Question

A lake is covered with ice 2 cm thick. The temperature of ambient air is -15⁰C. Find the rate of thickening of ice. For ice K = $4 \times {10^{ - 4}}$$kcal{m^{ - 1}}{s^{ - 1}}{\left( {^ \circ C} \right)^{ - 1}}$, density =$0.9 \times {10^3}kg{m^{ - 3}}$ and latent heat of ice(L) = $80kcalk{g^{ - 1}}$.

Answer 1

Hint: The heat energy flowing per second through the ice is equal to the heat energy per second due to the change in the state from water to ice i.e. latent heat.

Complete step by step answer:
The surface of a lake is covered with ice of thickness (y) = 2cm (0.02m) and the temperature (T) of surrounding air is -15⁰C. Let the heat energy flowing through them per second be H.
$H = \dfrac{{dQ}}{{dt}}$ where Q is the heat energy
$H = \dfrac{{\dfrac{{d\left\{ {KA\left( {{T_2} - {T_1}} \right)t} \right\}}}{y}}}{{dt}}$=$\dfrac{{\dfrac{{KAd\left( {{T_2} - {T_1}} \right)dt}}{y}}}{{dt}}$ [where K is a coefficient of thermal conductivity of ice, A is area, ${T_2}$ and ${T_1}$ are final and initial temperature and dt is change in time]

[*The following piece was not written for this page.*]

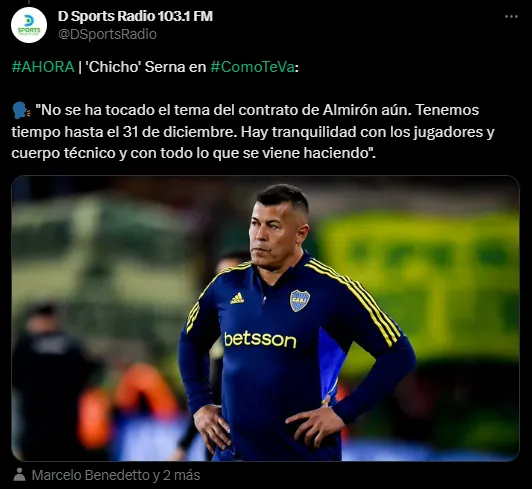Click the last line ending with 'viene haciendo'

$\Rightarrow H = \dfrac{{KA\left( {dT} \right)}}{y}$ [Since K and A remain constant] [eqn1]
The latent heat of energy (L) is defined as the heat energy evolved in changing the state of a certain mass of a substance i.e., $Q = mL$and let $\dfrac{{dm}}{{dt}}$ represents a change of mass of ice in time t.
$\dfrac{{dm}}{{dt}} = \dfrac{{d\left( {Ay \times \rho } \right)}}{{dt}}$ [ $mass = volume \times density\left( \rho \right)$ and $volume = area\left( A \right) \times thickness$ ]
$\Rightarrow \dfrac{{dm}}{{dt}} = A\rho \dfrac{{dy}}{{dt}}$ [ Since area remain same and the height of ice only increases]
Thus, $H = \dfrac{{dQ}}{{dt}} \Rightarrow \dfrac{{d\left( {mL} \right)}}{{dt}}$
$H = L\dfrac{{dm}}{{dt}}$
Now, we substitute the value of $\dfrac{{dm}}{{dt}}$ in the above equation
$H = LA\rho \left( {\dfrac{{dy}}{{dt}}} \right)\left[ {eqn2} \right]$
We equate eqn1 and eqn2,
$\dfrac{{KAdT}}{y} = LA\rho \dfrac{{dy}}{{dt}}$
$\Rightarrow \dfrac{{dy}}{{dt}} = \dfrac{{KAdT}}{{yLA\rho }}$
$\Rightarrow \dfrac{{dy}}{{dt}} = \dfrac{{KdT}}{{yL\rho }}$
$\Rightarrow \dfrac{{dy}}{{dt}} = \dfrac{{4 \times {{10}^{ - 4}}k \times \left( {0 - \left( { - 15} \right)} \right)}}{{0.02 \times 80k \times 0.9 \times {{10}^3}}}$ [Since final temperature becomes 0⁰C due to formation of ice]
$\Rightarrow \dfrac{{dy}}{{dt}} = \dfrac{{4 \times {{10}^{ - 4}} \times 15}}{{1.44 \times {{10}^3}}}$
$\Rightarrow \dfrac{{dy}}{{dt}} = \dfrac{{60 \times {{10}^{ - 4}}}}{{1.44 \times {{10}^3}}}$
$\Rightarrow \dfrac{{dy}}{{dt}} = 41.67 \times {10^{ - 7}} = 4.167 \times {10^{ - 6}}m/s$
Therefore, the rate of thickening of ice is $4.167 \times {10^{ - 6}}m/s$.

Note:The heat energy is proportional to area, change in temperature and inversely proportional to change in thickness of the substance. The water under the surface of ice changes to ice due to the presence of ice above it and latent heat of energy is the energy which is required in changing the state from water to ice.